Until very recently, it seemed like thermal coal producers couldn't buy a break. Utility inventories were well above historical averages, prices were barely sufficient to break even, and demand continued to decline (as seen in the traffic numbers for major railroads). That's taken the price of Arch Coal (NYSE:ACI), the country's second-largest coal producer) down more than 90% over the past five years. Now it seems like there are some signs of life in the thermal coal market, but will the recovery be strong enough to meaningfully improve the fundamentals for this struggling coal producer?

Inventories Heading Down And Demand Heading Up?

Coal stock investors finally have a little good news to celebrate, as March marked a meaningful decline in utility coal inventories. While inventory levels were still about 18% above the 10-year average, there is reason to hope that maybe, for the first time in many years, inventories will reach normal levels.

Helping matters, it looks like the big coal-to-gas switch that defined 2011 and 2012 is starting to reverse. With Henry Hub natural gas above $4.10/MMbtu, Powder River Basin coal is once again very cost-effective and Illinois Basin coal is at least close to competitive. At the same time, adverse weather seems to be compromising hydro-power generation and leading to more coal demand.

SEE: Green Energy: Why We’re Still Not Using It

There's A Big “But”...

Unfortunately, it may be a little premature to assume that coal inventories are going to normalize and/or that coal prices are going to start marching back up. For starters, industry sources have estimated that there could be as much as 100 million tons in latent capacity in Powder River Basin coal waiting for higher prices.

With Arch management expecting a U.S. consumption increase of just 50 million tons in 2013 (versus 2012), that's a problem. I don't expect Arch, Peabody (NYSE:BTU), or Cloud Peak (NYSE:CLD) to act irresponsibly with their production, but the reality is that there's plenty of capacity to absorb demand and that could well limit price improvements. To that point, historical cost parity analysis would suggest fair value for PRB coal above $20 per ton with natural gas above $4, but that clearly isn't the case right now.

It's also worth noting that the very profitable met coal market is still in trouble.

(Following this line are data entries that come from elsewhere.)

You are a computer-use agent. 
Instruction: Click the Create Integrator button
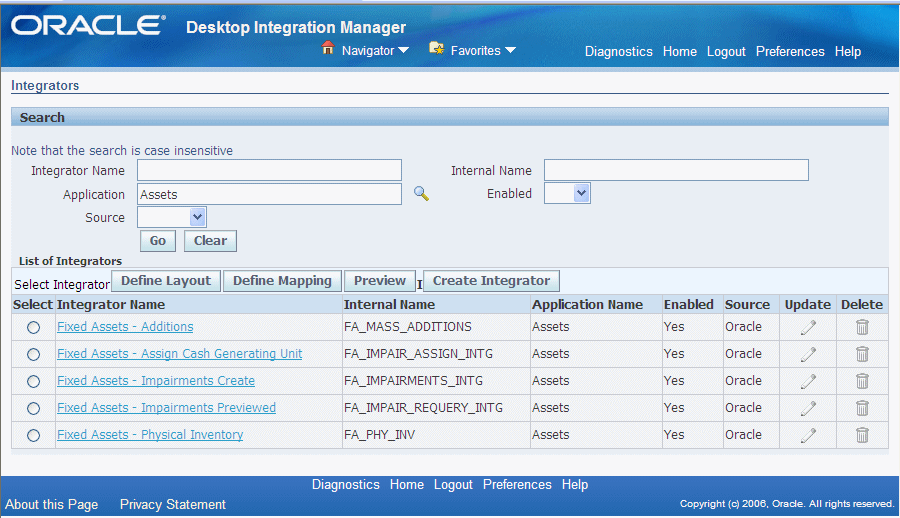click(491, 281)
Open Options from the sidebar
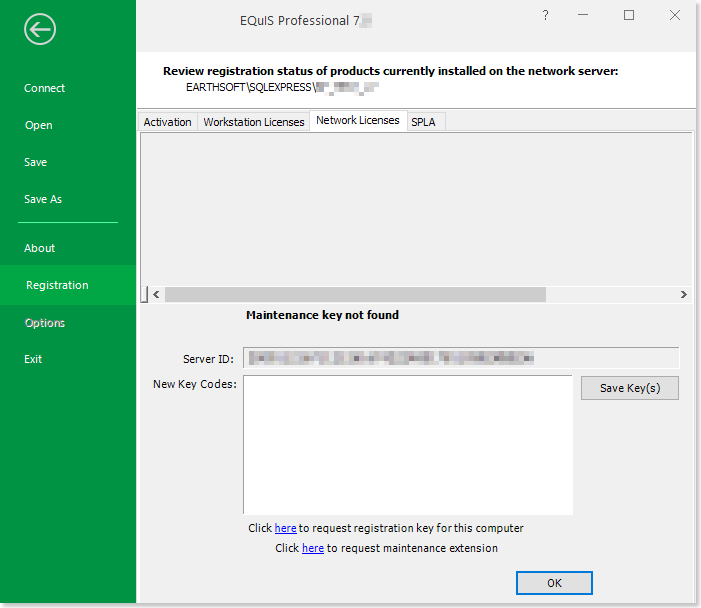 click(45, 323)
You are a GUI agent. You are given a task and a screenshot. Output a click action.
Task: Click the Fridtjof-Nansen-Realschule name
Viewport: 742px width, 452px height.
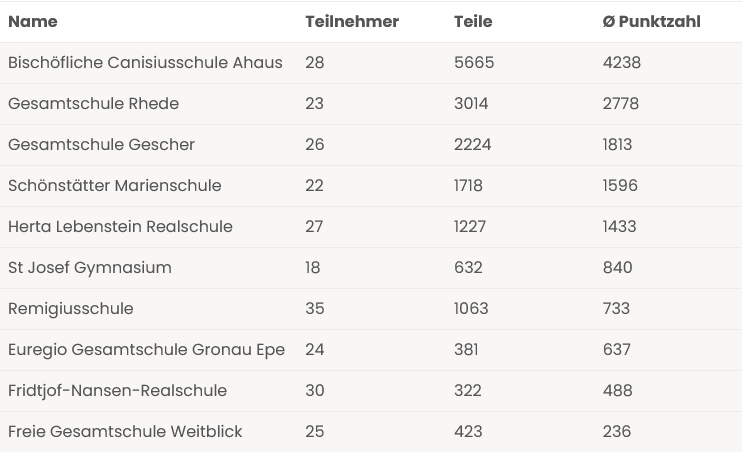[117, 391]
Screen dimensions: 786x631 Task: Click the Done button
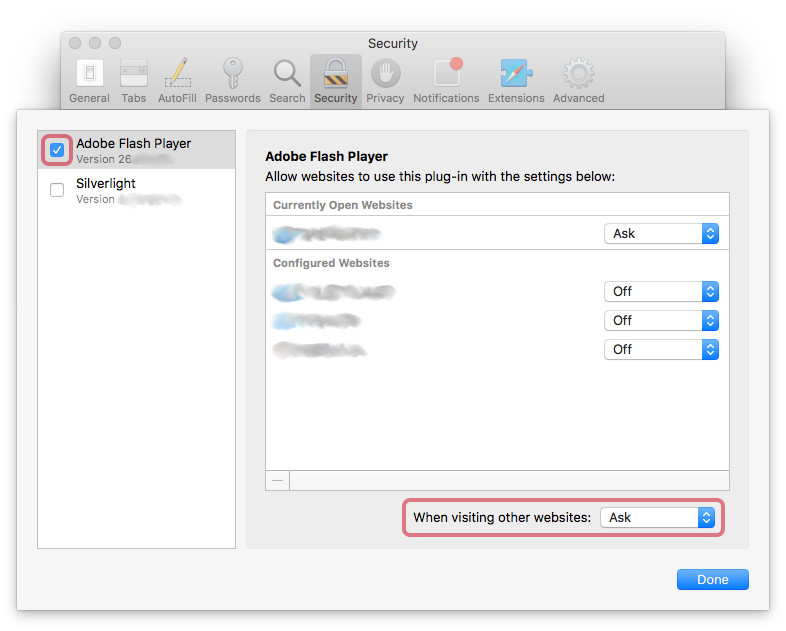pos(712,579)
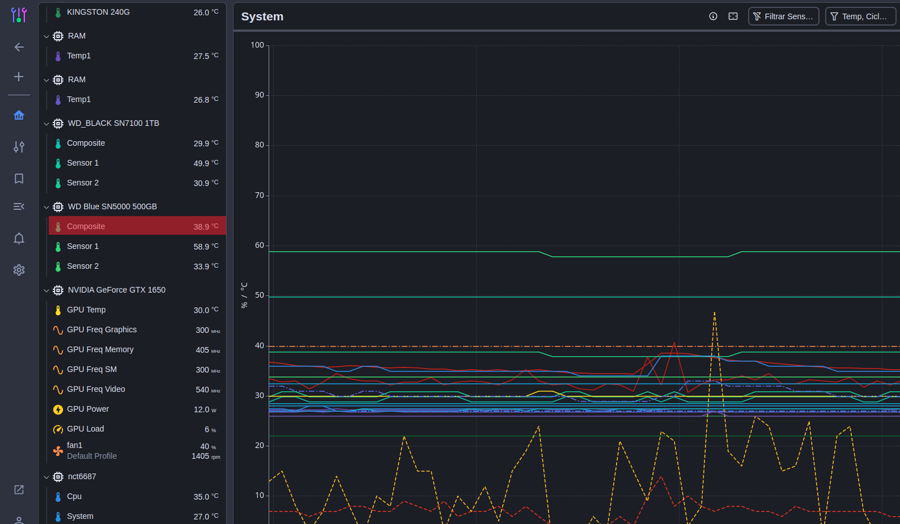This screenshot has height=524, width=900.
Task: Collapse the NVIDIA GeForce GTX 1650 group
Action: (x=46, y=291)

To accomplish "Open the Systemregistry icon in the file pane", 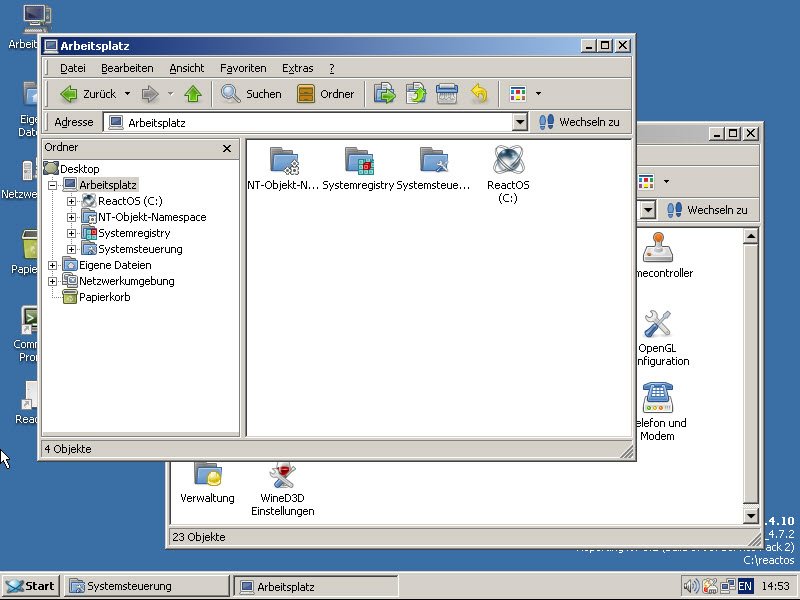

Met coal sells for about ten times as much as PRB coal at present, and Arch very much needs a better met coal market to generate stronger EBITDA. Unfortunately, met coal prices have been quite weak lately, and the comments from steel producers like Arcelor Mittal (NYSE:MT) (which is largely self-sufficient in met coal) don't suggest a huge turnaround in demand any time soon. What's more, the same problem exists in met coal as in PRB – a sizable amount of curtailed production that could hit the market and push prices back down pretty quickly.

SEE: A Primer On Coal

Arch Coal Has Taken The Right Steps, But There's A Big Gap To Fill

Giving credit where due, I think Arch Coal management has handled this major downturn pretty well. The company made some nearly catastrophic mistakes back when the market was stronger (taking on a lot of debt to buy International Coal Group and its higher-cost Appalachian mines), but the company refinanced its debt back in 2012 and bought itself some time. Management also curtailed some of the highest-cost mines, and per-ton cash costs were down 11% for the first quarter of 2013. To that end, Arch Coal's cash costs for thermal coal and met coal are pretty solid relative to Peabody, Cloud Peak, Consol (NYSE:CNX), and James River (Nasdaq:JRCC).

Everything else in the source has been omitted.